WORK TO COMPLETE: Please reproduce the data below exactly, from the first line to the last.

[Pixel coordinate grounding data]
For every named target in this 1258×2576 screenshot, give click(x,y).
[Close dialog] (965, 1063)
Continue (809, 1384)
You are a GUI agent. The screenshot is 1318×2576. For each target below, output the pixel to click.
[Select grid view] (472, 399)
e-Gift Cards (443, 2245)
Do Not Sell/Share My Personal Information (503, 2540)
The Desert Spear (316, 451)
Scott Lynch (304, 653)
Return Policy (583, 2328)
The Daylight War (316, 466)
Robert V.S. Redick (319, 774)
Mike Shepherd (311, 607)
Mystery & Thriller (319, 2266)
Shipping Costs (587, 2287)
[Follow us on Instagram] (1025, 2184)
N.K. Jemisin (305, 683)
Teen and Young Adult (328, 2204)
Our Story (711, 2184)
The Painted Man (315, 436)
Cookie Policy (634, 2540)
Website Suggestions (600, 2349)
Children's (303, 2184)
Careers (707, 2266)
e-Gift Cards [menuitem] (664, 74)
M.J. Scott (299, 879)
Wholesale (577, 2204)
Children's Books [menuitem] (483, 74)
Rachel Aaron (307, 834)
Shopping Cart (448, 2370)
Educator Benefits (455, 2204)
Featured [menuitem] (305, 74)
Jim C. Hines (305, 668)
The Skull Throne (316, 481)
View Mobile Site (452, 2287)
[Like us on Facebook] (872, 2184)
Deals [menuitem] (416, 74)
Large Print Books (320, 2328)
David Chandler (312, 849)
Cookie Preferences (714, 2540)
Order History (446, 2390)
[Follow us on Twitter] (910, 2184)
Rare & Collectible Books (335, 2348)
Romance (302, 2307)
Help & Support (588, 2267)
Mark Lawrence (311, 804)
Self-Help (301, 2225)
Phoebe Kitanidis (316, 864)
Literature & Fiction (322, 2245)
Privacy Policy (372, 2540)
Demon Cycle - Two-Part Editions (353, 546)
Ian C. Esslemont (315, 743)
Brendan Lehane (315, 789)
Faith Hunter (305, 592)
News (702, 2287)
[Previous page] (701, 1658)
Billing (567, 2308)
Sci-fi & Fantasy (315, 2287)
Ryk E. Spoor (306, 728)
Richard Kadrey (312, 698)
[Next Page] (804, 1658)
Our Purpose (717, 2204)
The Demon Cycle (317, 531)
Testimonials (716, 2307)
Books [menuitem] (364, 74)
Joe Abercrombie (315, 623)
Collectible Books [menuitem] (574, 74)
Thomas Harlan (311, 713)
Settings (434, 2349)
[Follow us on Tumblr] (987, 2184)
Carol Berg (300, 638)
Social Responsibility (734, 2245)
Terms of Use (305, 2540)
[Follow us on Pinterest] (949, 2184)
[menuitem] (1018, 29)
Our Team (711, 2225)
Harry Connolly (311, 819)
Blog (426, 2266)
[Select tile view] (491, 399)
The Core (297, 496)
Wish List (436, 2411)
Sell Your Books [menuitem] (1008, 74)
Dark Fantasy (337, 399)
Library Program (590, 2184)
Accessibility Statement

YOUR SOLUTION:
For every named target in this 1258×2576 screenshot, give click(x,y).
[Close dialog] (965, 1063)
Continue (809, 1384)
You are a GUI agent. The screenshot is 1318×2576. For each target below, output the pixel to click.
[Select grid view] (472, 399)
e-Gift Cards (443, 2245)
Do Not Sell/Share My Personal Information (503, 2540)
The Desert Spear (316, 451)
Scott Lynch (304, 653)
Return Policy (583, 2328)
The Daylight War (316, 466)
Robert V.S. Redick (319, 774)
Mike Shepherd (311, 607)
Mystery & Thriller (319, 2266)
Shipping Costs (587, 2287)
[Follow us on Instagram] (1025, 2184)
N.K. Jemisin (305, 683)
Teen and Young Adult (328, 2204)
Our Story (711, 2184)
The Painted Man (315, 436)
Cookie Policy (634, 2540)
Website Suggestions (600, 2349)
Children's (303, 2184)
Careers (707, 2266)
e-Gift Cards [menuitem] (664, 74)
M.J. Scott (299, 879)
Wholesale (577, 2204)
Children's Books [menuitem] (483, 74)
Rachel Aaron (307, 834)
Shopping Cart (448, 2370)
Educator Benefits (455, 2204)
Featured [menuitem] (305, 74)
Jim C. Hines (305, 668)
The Skull Throne (316, 481)
View Mobile Site (452, 2287)
[Like us on Facebook] (872, 2184)
Deals [menuitem] (416, 74)
Large Print Books (320, 2328)
David Chandler (312, 849)
Cookie Preferences (714, 2540)
Order History (446, 2390)
[Follow us on Twitter] (910, 2184)
Rare & Collectible Books (335, 2348)
Romance (302, 2307)
Help & Support (588, 2267)
Mark Lawrence (311, 804)
Self-Help (301, 2225)
Phoebe Kitanidis (316, 864)
Literature & Fiction (322, 2245)
Privacy Policy (372, 2540)
Demon Cycle - Two-Part Editions (353, 546)
Ian C. Esslemont (315, 743)
Brendan Lehane (315, 789)
Faith Hunter (305, 592)
News (702, 2287)
[Previous page] (701, 1658)
Billing (567, 2308)
Sci-fi & Fantasy (315, 2287)
Ryk E. Spoor (306, 728)
Richard Kadrey (312, 698)
[Next Page] (804, 1658)
Our Purpose (717, 2204)
The Demon Cycle (317, 531)
Testimonials (716, 2307)
Books [menuitem] (364, 74)
Joe Abercrombie (315, 623)
Collectible Books [menuitem] (574, 74)
Thomas Harlan (311, 713)
Settings (434, 2349)
[Follow us on Tumblr] (987, 2184)
Carol Berg (300, 638)
Social Responsibility (734, 2245)
Terms of Use (305, 2540)
[Follow us on Pinterest] (949, 2184)
[menuitem] (1018, 29)
Our Team (711, 2225)
Harry Connolly (311, 819)
Blog (426, 2266)
[Select tile view] (491, 399)
The Core (297, 496)
Wish List (436, 2411)
Sell Your Books [menuitem] (1008, 74)
Dark Fantasy (337, 399)
Library Program (590, 2184)
Accessibility Statement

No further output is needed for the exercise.